─── Recorded data

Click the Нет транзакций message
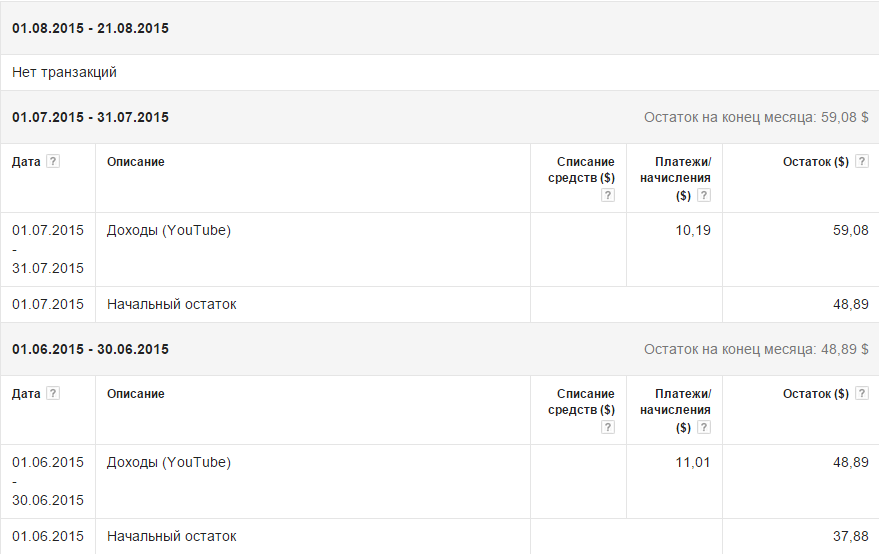The width and height of the screenshot is (879, 554). 65,72
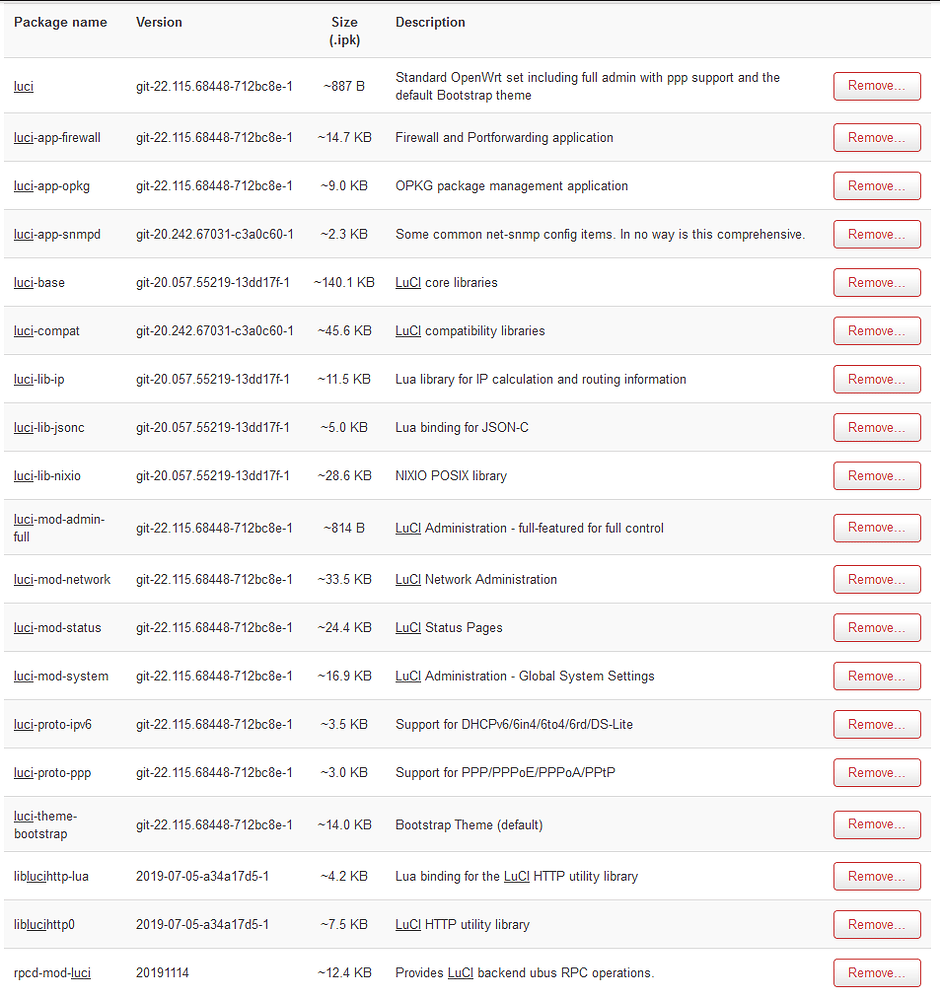Click Remove button for luci-base
940x1000 pixels.
pyautogui.click(x=877, y=283)
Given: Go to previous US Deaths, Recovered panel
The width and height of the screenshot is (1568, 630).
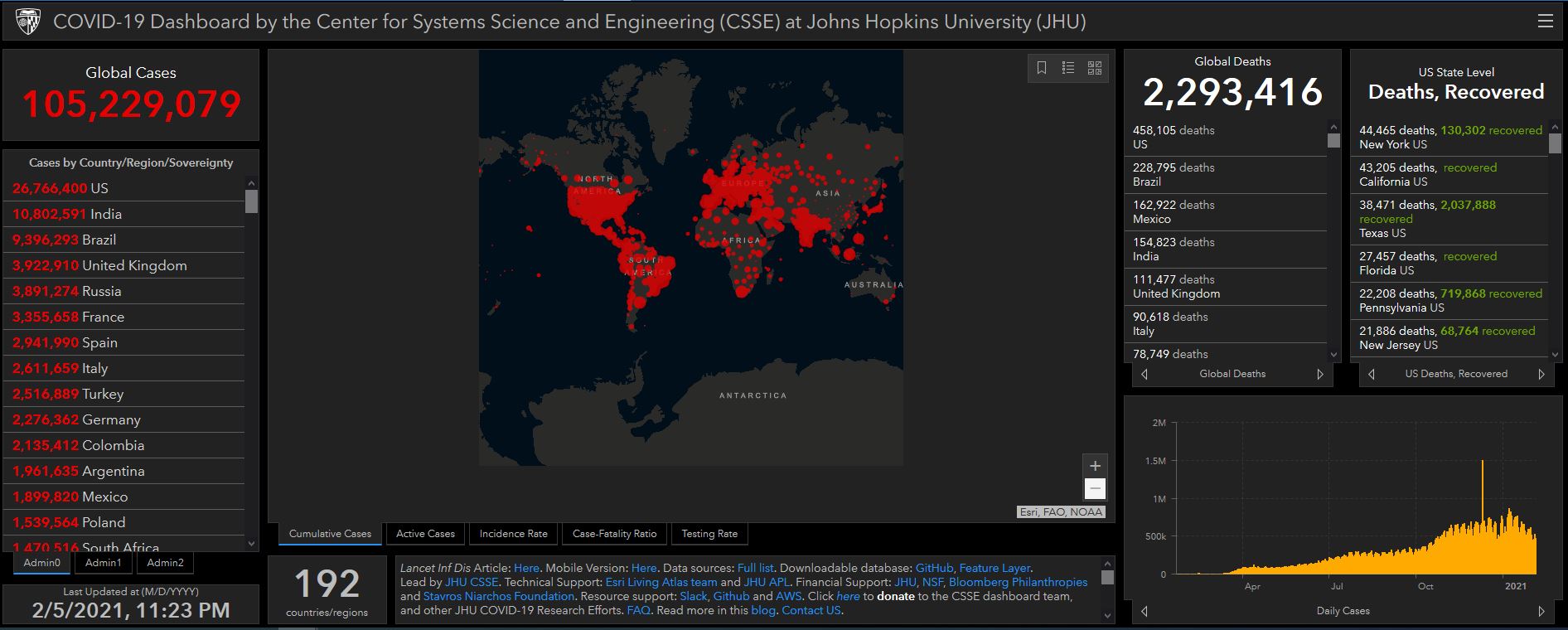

──────

### Try it
Give back every record above exactly as written, skipping each picture.

### Exercise solution
Click the Нет транзакций message
The width and height of the screenshot is (879, 554). 65,72
Click Remove button for luci-base
940x1000 pixels.
pyautogui.click(x=877, y=283)
Given: Go to previous US Deaths, Recovered panel
The width and height of the screenshot is (1568, 630).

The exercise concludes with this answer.